Craig moved easily from there to metadata, that splendid word which lawyers use to show that they have really got ediscovery – “Just get me the metadata” they say “I know that it is good, because Craig Ball told me”.
Every e-mail message is information assembled on-the-fly from metadata. The only question is how much of it you need for any particular case. Judge Scheindlin had identified the basic fields to be collected in the NDLON case. You might need more in a particular case, but it is helpful to understand just a little before pitching in. Costs are wasted through bad techniques, with vast amounts lost through ignorance – “bad practice has become an industry standard”, Craig said. Much of the volume can be deleted safely simply by knowing what files are and “there is a lot of stuff you can get rid of without disturbing anyone”. “It is not the case that every file contains private information, whatever lawyers like to think” he added.

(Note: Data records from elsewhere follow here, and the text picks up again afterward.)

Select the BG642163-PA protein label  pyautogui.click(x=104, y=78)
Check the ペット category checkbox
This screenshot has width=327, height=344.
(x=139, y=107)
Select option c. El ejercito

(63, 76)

Craig explained the use of hash-matching to make sure that no file or message needs to be looked at more than once and illustrated how, whilst every e-mail is different, there are sufficient common elements in e.g. a message sent to multiple recipients sufficient to flag it as unique.
Much expense is wasted in arguments over the form of production, that is, the nature of the file sent to the other side. Knowing the rules, understanding a little technology, having an idea of relative costs, being clear about what you really need and engaging in discussion about it are minimum requirements in this context, as in others.

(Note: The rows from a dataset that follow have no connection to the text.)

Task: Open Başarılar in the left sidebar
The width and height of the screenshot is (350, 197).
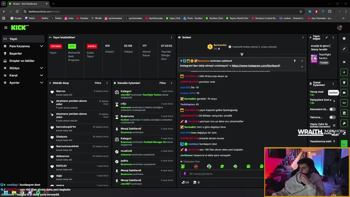Action: (16, 54)
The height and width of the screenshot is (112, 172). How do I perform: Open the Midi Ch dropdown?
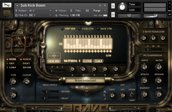tap(33, 15)
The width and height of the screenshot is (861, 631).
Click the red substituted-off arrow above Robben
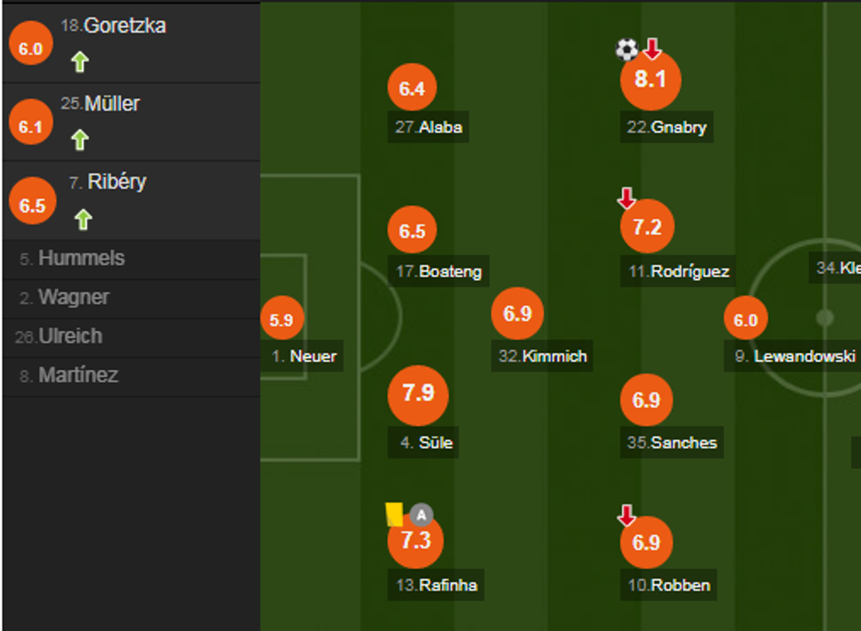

An opponent who says “we will give you the data on DVD” is not specifying the “form of production” but the medium on which production will be given. People object to handing over native files on various grounds: native files may give away tracked changes (but what authorises you to remove or conceal this component of a file?); they may argue for exchanging images because you can put a Bates number on the pages (but why do you think these are required or even helpful when native files have so many other means of unique identification?); they say that you cannot redact a native file (but how much redaction is really needed and should the redaction tail wag the ediscovery dog?)
Native format, the form in which information is on its home drives and devices, is the lowest-cost way to collect and deliver data. Excel, Word, Outlook and PowerPoint files are most useful and most searchable in their native forms. Converting them to images and adding a load file removes utility and adds volume as well as more expense at every stage – conversion, moving, storing and reviewing. Converting documents and then adding identifying tags to them is like turning wine into water and back again, exceeded in stupidity only by printing documents to paper and then scanning them back into the system.
Craig ended by turning his guns on those who say “we do not have the tools and skills” – well, he said, we have to grow with our jobs and have to learn to work with the evidence as we find it. The expense caused by ignorance becomes an access to justice issue. Craig illustrated this final point with a photograph of slavering wolves. Those lawyers who do not have the basic skills are at the mercy of not only their opponents and the court but of those who would sell them purported solutions. There are many good solutions out there, but the lawyer needs to be able to evaluate them.
This was the most entertaining eDiscovery session I have ever attended and every word articulated something which lawyers need to know. What is more, apart from the occasional FRCP-specific terms, this talk will mean as much in my own jurisdiction and elsewhere as it does in the US. I came away determined to find a forum in which we can get Craig to entertain our own lawyers in such an informative way.